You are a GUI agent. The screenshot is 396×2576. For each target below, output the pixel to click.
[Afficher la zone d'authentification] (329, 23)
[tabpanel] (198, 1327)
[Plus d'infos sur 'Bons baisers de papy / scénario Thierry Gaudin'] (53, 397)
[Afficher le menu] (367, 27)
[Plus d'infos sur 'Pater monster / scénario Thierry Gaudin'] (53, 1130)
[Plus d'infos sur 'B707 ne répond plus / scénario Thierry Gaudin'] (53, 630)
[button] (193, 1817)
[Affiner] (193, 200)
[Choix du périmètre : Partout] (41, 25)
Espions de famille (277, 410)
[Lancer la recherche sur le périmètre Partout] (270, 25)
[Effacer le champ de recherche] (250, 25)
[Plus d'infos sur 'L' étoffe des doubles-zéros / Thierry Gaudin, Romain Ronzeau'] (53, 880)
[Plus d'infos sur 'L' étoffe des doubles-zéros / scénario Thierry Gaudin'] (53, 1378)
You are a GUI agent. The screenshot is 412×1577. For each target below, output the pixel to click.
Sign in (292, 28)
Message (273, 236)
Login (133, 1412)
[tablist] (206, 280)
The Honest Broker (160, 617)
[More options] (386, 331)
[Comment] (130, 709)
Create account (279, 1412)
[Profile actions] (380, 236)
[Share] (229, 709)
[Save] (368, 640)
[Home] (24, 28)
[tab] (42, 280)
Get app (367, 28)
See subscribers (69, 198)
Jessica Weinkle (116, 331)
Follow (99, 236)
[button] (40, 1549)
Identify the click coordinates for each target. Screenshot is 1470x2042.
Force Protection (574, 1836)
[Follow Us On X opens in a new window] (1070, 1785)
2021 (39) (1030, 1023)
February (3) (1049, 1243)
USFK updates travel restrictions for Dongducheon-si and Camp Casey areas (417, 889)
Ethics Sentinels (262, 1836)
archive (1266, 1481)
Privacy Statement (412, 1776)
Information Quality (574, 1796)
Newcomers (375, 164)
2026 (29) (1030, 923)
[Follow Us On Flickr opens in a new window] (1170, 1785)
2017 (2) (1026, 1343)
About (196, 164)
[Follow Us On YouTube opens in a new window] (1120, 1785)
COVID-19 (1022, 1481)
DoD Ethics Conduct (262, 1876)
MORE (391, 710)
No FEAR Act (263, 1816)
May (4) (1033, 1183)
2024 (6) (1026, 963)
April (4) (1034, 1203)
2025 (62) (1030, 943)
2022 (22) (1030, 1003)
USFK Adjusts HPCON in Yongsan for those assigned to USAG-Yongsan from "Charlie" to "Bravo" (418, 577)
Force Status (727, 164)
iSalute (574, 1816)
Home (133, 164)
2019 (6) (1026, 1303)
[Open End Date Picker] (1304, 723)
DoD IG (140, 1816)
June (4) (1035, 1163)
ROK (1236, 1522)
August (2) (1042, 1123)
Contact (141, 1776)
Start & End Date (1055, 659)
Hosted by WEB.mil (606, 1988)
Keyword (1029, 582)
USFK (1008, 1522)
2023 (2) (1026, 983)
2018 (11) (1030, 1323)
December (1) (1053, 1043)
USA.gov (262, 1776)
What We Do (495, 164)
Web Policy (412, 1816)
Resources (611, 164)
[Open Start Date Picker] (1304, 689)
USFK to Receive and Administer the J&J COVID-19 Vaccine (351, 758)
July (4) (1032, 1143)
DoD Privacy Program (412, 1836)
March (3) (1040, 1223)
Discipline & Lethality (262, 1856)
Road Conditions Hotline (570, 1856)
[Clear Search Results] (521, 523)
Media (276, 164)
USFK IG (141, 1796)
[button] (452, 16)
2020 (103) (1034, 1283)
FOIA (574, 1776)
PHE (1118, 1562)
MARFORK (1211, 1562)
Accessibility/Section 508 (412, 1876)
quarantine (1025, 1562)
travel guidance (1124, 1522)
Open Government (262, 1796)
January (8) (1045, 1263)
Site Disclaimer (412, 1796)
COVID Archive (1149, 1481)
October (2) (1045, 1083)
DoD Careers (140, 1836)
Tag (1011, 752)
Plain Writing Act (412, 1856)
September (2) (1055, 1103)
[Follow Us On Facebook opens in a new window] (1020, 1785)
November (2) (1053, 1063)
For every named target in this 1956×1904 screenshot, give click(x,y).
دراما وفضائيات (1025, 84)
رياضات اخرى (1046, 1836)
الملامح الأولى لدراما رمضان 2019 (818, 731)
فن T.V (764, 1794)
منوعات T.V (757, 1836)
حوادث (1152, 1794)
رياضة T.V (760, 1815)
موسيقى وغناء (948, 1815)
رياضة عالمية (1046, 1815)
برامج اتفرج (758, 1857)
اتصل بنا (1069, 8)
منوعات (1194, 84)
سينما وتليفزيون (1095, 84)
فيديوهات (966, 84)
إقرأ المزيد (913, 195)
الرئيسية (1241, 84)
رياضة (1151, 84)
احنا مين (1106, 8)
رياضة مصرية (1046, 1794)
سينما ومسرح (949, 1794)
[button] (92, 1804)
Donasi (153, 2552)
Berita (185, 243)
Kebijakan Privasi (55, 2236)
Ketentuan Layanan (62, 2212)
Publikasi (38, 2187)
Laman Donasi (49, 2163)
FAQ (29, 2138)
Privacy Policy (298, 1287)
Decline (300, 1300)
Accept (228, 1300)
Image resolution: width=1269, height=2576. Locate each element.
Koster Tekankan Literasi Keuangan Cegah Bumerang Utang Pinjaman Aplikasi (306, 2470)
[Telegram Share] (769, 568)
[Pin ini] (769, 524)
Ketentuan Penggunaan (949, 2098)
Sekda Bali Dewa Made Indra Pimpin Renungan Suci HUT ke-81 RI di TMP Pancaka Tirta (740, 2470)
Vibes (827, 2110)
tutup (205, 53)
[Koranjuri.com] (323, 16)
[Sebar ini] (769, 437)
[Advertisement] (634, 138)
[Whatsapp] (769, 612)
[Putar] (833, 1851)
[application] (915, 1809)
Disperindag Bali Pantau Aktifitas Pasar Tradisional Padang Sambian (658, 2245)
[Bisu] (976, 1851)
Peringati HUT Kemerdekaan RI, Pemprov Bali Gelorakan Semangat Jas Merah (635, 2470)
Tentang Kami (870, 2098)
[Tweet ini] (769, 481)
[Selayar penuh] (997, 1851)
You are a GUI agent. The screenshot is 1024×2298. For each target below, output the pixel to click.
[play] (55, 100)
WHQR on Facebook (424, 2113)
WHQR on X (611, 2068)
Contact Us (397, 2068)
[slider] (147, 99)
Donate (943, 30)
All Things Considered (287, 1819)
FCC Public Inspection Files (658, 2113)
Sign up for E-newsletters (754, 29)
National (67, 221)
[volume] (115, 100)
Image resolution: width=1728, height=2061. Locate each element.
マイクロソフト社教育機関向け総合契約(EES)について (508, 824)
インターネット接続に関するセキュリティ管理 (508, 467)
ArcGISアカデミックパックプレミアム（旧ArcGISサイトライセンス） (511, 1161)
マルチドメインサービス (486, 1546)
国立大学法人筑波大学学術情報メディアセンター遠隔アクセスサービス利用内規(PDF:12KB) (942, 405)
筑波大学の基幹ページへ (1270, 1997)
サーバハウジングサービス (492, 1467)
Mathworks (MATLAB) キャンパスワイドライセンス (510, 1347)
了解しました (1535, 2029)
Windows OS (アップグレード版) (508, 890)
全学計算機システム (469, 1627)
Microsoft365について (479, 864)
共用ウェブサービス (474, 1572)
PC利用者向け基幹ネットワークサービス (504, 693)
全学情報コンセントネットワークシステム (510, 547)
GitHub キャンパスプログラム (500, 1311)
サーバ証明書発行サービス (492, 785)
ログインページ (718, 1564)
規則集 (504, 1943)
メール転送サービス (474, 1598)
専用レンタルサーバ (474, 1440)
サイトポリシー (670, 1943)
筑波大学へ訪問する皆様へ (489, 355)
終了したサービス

> Directions for this task: All of the material is to be retyped verbatim.

> The answer:
You are a GUI agent. The screenshot is 396×2576. For each target below, output the pixel to click.
[Afficher la zone d'authentification] (329, 23)
[tabpanel] (198, 1327)
[Plus d'infos sur 'Bons baisers de papy / scénario Thierry Gaudin'] (53, 397)
[Afficher le menu] (367, 27)
[Plus d'infos sur 'Pater monster / scénario Thierry Gaudin'] (53, 1130)
[Plus d'infos sur 'B707 ne répond plus / scénario Thierry Gaudin'] (53, 630)
[button] (193, 1817)
[Affiner] (193, 200)
[Choix du périmètre : Partout] (41, 25)
Espions de famille (277, 410)
[Lancer la recherche sur le périmètre Partout] (270, 25)
[Effacer le champ de recherche] (250, 25)
[Plus d'infos sur 'L' étoffe des doubles-zéros / Thierry Gaudin, Romain Ronzeau'] (53, 880)
[Plus d'infos sur 'L' étoffe des doubles-zéros / scénario Thierry Gaudin'] (53, 1378)
You are a GUI agent. The screenshot is 412×1577. For each target below, output the pixel to click.
Sign in (292, 28)
Message (273, 236)
Login (133, 1412)
[tablist] (206, 280)
The Honest Broker (160, 617)
[More options] (386, 331)
[Comment] (130, 709)
Create account (279, 1412)
[Profile actions] (380, 236)
[Share] (229, 709)
[Save] (368, 640)
[Home] (24, 28)
[tab] (42, 280)
Get app (367, 28)
See subscribers (69, 198)
Jessica Weinkle (116, 331)
Follow (99, 236)
[button] (40, 1549)
Identify the click coordinates for each target. Screenshot is 1470x2042.
Force Protection (574, 1836)
[Follow Us On X opens in a new window] (1070, 1785)
2021 (39) (1030, 1023)
February (3) (1049, 1243)
USFK updates travel restrictions for Dongducheon-si and Camp Casey areas (417, 889)
Ethics Sentinels (262, 1836)
archive (1266, 1481)
Privacy Statement (412, 1776)
Information Quality (574, 1796)
Newcomers (375, 164)
2026 (29) (1030, 923)
[Follow Us On Flickr opens in a new window] (1170, 1785)
2017 (2) (1026, 1343)
About (196, 164)
[Follow Us On YouTube opens in a new window] (1120, 1785)
COVID-19 (1022, 1481)
DoD Ethics Conduct (262, 1876)
MORE (391, 710)
No FEAR Act (263, 1816)
May (4) (1033, 1183)
2024 (6) (1026, 963)
April (4) (1034, 1203)
2025 (62) (1030, 943)
2022 (22) (1030, 1003)
USFK Adjusts HPCON in Yongsan for those assigned to USAG-Yongsan from "Charlie" to "Bravo" (418, 577)
Force Status (727, 164)
iSalute (574, 1816)
Home (133, 164)
2019 (6) (1026, 1303)
[Open End Date Picker] (1304, 723)
DoD IG (140, 1816)
June (4) (1035, 1163)
ROK (1236, 1522)
August (2) (1042, 1123)
Contact (141, 1776)
Start & End Date (1055, 659)
Hosted by WEB.mil (606, 1988)
Keyword (1029, 582)
USFK (1008, 1522)
2023 (2) (1026, 983)
2018 (11) (1030, 1323)
December (1) (1053, 1043)
USA.gov (262, 1776)
What We Do (495, 164)
Web Policy (412, 1816)
Resources (611, 164)
[Open Start Date Picker] (1304, 689)
USFK to Receive and Administer the J&J COVID-19 Vaccine (351, 758)
July (4) (1032, 1143)
DoD Privacy Program (412, 1836)
March (3) (1040, 1223)
Discipline & Lethality (262, 1856)
Road Conditions Hotline (570, 1856)
[Clear Search Results] (521, 523)
Media (276, 164)
USFK IG (141, 1796)
[button] (452, 16)
2020 (103) (1034, 1283)
FOIA (574, 1776)
PHE (1118, 1562)
MARFORK (1211, 1562)
Accessibility/Section 508 (412, 1876)
quarantine (1025, 1562)
travel guidance (1124, 1522)
Open Government (262, 1796)
January (8) (1045, 1263)
Site Disclaimer (412, 1796)
COVID Archive (1149, 1481)
October (2) (1045, 1083)
DoD Careers (140, 1836)
Tag (1011, 752)
Plain Writing Act (412, 1856)
September (2) (1055, 1103)
[Follow Us On Facebook opens in a new window] (1020, 1785)
November (2) (1053, 1063)
For every named target in this 1956×1904 screenshot, give click(x,y).
دراما وفضائيات (1025, 84)
رياضات اخرى (1046, 1836)
الملامح الأولى لدراما رمضان 2019 (818, 731)
فن T.V (764, 1794)
منوعات T.V (757, 1836)
حوادث (1152, 1794)
رياضة T.V (760, 1815)
موسيقى وغناء (948, 1815)
رياضة عالمية (1046, 1815)
برامج اتفرج (758, 1857)
اتصل بنا (1069, 8)
منوعات (1194, 84)
سينما وتليفزيون (1095, 84)
فيديوهات (966, 84)
إقرأ المزيد (913, 195)
الرئيسية (1241, 84)
رياضة (1151, 84)
احنا مين (1106, 8)
رياضة مصرية (1046, 1794)
سينما ومسرح (949, 1794)
[button] (92, 1804)
Donasi (153, 2552)
Berita (185, 243)
Kebijakan Privasi (55, 2236)
Ketentuan Layanan (62, 2212)
Publikasi (38, 2187)
Laman Donasi (49, 2163)
FAQ (29, 2138)
Privacy Policy (298, 1287)
Decline (300, 1300)
Accept (228, 1300)
Image resolution: width=1269, height=2576. Locate each element.
Koster Tekankan Literasi Keuangan Cegah Bumerang Utang Pinjaman Aplikasi (306, 2470)
[Telegram Share] (769, 568)
[Pin ini] (769, 524)
Ketentuan Penggunaan (949, 2098)
Sekda Bali Dewa Made Indra Pimpin Renungan Suci HUT ke-81 RI di TMP Pancaka Tirta (740, 2470)
Vibes (827, 2110)
tutup (205, 53)
[Koranjuri.com] (323, 16)
[Sebar ini] (769, 437)
[Advertisement] (634, 138)
[Whatsapp] (769, 612)
[Putar] (833, 1851)
[application] (915, 1809)
Disperindag Bali Pantau Aktifitas Pasar Tradisional Padang Sambian (658, 2245)
[Bisu] (976, 1851)
Peringati HUT Kemerdekaan RI, Pemprov Bali Gelorakan Semangat Jas Merah (635, 2470)
Tentang Kami (870, 2098)
[Tweet ini] (769, 481)
[Selayar penuh] (997, 1851)
You are a GUI agent. The screenshot is 1024×2298. For each target below, output the pixel to click.
[play] (55, 100)
WHQR on Facebook (424, 2113)
WHQR on X (611, 2068)
Contact Us (397, 2068)
[slider] (147, 99)
Donate (943, 30)
All Things Considered (287, 1819)
FCC Public Inspection Files (658, 2113)
Sign up for E-newsletters (754, 29)
National (67, 221)
[volume] (115, 100)
Image resolution: width=1728, height=2061. Locate each element.
マイクロソフト社教育機関向け総合契約(EES)について (508, 824)
インターネット接続に関するセキュリティ管理 (508, 467)
ArcGISアカデミックパックプレミアム（旧ArcGISサイトライセンス） (511, 1161)
マルチドメインサービス (486, 1546)
国立大学法人筑波大学学術情報メディアセンター遠隔アクセスサービス利用内規(PDF:12KB) (942, 405)
筑波大学の基幹ページへ (1270, 1997)
サーバハウジングサービス (492, 1467)
Mathworks (MATLAB) キャンパスワイドライセンス (510, 1347)
了解しました (1535, 2029)
Windows OS (アップグレード版) (508, 890)
全学計算機システム (469, 1627)
Microsoft365について (479, 864)
共用ウェブサービス (474, 1572)
PC利用者向け基幹ネットワークサービス (504, 693)
全学情報コンセントネットワークシステム (510, 547)
GitHub キャンパスプログラム (500, 1311)
サーバ証明書発行サービス (492, 785)
ログインページ (718, 1564)
規則集 (504, 1943)
メール転送サービス (474, 1598)
専用レンタルサーバ (474, 1440)
サイトポリシー (670, 1943)
筑波大学へ訪問する皆様へ (489, 355)
終了したサービス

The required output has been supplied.